What does "modified the data structures to be templated on SerialWrapperNode" mean? Does it just mean that you're using Tpetra with the Serial execution space, instead of the Cuda execution space?

jhux2 commented 6 years ago

in case I'm missing something, I only see a way to convert from CrsMatrix to BlockCrsMatrix (the other direction) in this file?

Fwiw, you could write the BlockCRS matrix to file and read it back in as a point CRS matrix, using the Operator write method.

ctanis commented 6 years ago

@mhoemmen I used the LSNode typedef in my code snippet as the node_type in the declarations of the various linear algebra objects used in the solve.
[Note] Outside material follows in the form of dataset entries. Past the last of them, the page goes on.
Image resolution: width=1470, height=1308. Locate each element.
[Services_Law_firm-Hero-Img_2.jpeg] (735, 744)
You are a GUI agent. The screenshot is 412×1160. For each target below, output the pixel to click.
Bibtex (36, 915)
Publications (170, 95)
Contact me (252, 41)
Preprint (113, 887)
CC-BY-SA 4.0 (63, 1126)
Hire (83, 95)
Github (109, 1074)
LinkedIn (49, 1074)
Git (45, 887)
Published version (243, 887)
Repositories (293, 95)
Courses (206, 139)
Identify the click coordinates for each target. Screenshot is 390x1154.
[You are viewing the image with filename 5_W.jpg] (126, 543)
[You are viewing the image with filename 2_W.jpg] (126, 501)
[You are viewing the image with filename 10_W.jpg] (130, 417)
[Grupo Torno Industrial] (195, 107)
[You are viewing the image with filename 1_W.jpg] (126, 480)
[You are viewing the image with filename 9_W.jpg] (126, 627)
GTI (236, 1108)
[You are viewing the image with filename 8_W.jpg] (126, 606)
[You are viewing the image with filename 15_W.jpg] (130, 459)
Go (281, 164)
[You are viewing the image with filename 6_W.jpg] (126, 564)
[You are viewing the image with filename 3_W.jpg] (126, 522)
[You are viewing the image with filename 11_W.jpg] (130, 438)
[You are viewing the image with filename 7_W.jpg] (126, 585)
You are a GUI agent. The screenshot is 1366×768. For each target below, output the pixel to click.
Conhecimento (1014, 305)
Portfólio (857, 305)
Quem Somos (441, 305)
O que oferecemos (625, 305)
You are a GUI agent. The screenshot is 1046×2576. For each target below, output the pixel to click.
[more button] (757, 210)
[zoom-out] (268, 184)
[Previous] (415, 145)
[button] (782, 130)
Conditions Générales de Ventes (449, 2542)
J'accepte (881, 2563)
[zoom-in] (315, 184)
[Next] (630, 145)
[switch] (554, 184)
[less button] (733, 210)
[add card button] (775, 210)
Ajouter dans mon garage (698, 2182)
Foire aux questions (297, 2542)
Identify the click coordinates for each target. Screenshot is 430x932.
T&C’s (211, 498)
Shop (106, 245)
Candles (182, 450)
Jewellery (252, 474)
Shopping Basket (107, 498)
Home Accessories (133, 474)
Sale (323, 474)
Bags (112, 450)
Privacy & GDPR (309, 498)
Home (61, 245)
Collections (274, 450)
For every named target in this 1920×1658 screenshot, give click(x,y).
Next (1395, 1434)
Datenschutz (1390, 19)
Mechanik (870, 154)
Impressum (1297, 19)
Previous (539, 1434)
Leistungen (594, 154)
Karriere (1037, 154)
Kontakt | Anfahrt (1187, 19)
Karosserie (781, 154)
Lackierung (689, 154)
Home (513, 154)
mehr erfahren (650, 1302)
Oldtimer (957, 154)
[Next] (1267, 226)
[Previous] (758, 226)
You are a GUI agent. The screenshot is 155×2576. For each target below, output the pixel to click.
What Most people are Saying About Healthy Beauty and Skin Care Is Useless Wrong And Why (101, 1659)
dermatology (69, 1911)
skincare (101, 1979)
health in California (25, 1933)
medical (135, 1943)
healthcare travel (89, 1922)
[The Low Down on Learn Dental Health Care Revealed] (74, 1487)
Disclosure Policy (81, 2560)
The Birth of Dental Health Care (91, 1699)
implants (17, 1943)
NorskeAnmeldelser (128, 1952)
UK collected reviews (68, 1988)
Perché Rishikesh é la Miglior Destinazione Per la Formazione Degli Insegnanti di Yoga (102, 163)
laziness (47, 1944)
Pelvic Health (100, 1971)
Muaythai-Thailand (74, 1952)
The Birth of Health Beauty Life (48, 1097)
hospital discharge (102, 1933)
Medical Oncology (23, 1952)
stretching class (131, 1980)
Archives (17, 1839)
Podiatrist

I guess I mean that applied the templates in this way -- sorry for the confusing word choice!

ctanis commented 6 years ago

Sorry for reviving this old thread, but we finished our paper and I'm back trying to get reasonable Tpetra performance with the block structures. Specifically I'm trying to use Cuda to build my system and then (for now) use OpenMP to parallelize Tpetra+Belos. Recall: block matrix-vector multiplication using MPI+Cuda is extraordinarily slow on our system.

Does Tpetra+Belos scale well with MPI+OpenMP? I'm seeing one process using 100% of the CPU, and then many processors that barely register on top (floating around 2%) when I'm running on two MPI processes. On one MPI process, there's one 100% process and then many with 10-15% CPU. I have set all the recommended OMP_PLACES, OMP_BIND, etc.

I'm starting to be suspicious that my Map data structures are not optimal (though I do get all the right answers).

(This is the second version of this comment -- the initial one seemed to be inaccurate after more tests).

mhoemmen commented 6 years ago

@jjellio can help with pinning tips. I do appreciate your patience; we're a bit swamped these days.

jjellio commented 6 years ago

The usual is OMP_PLACES=threads, OMP_PROC_BIND=spread, and OMP_NUM_THREADS The OpenMP things will not help your MPI process mapping though.

Is this with OpenMPI? Or SLURM? (I don't know the mapping for Intel MPI..)

with OpenMPI, you want something like mpirun --map-by ppr::NUMA:pe= Or, mpirun --map-by ppr::socket (you can specify pe= if you want).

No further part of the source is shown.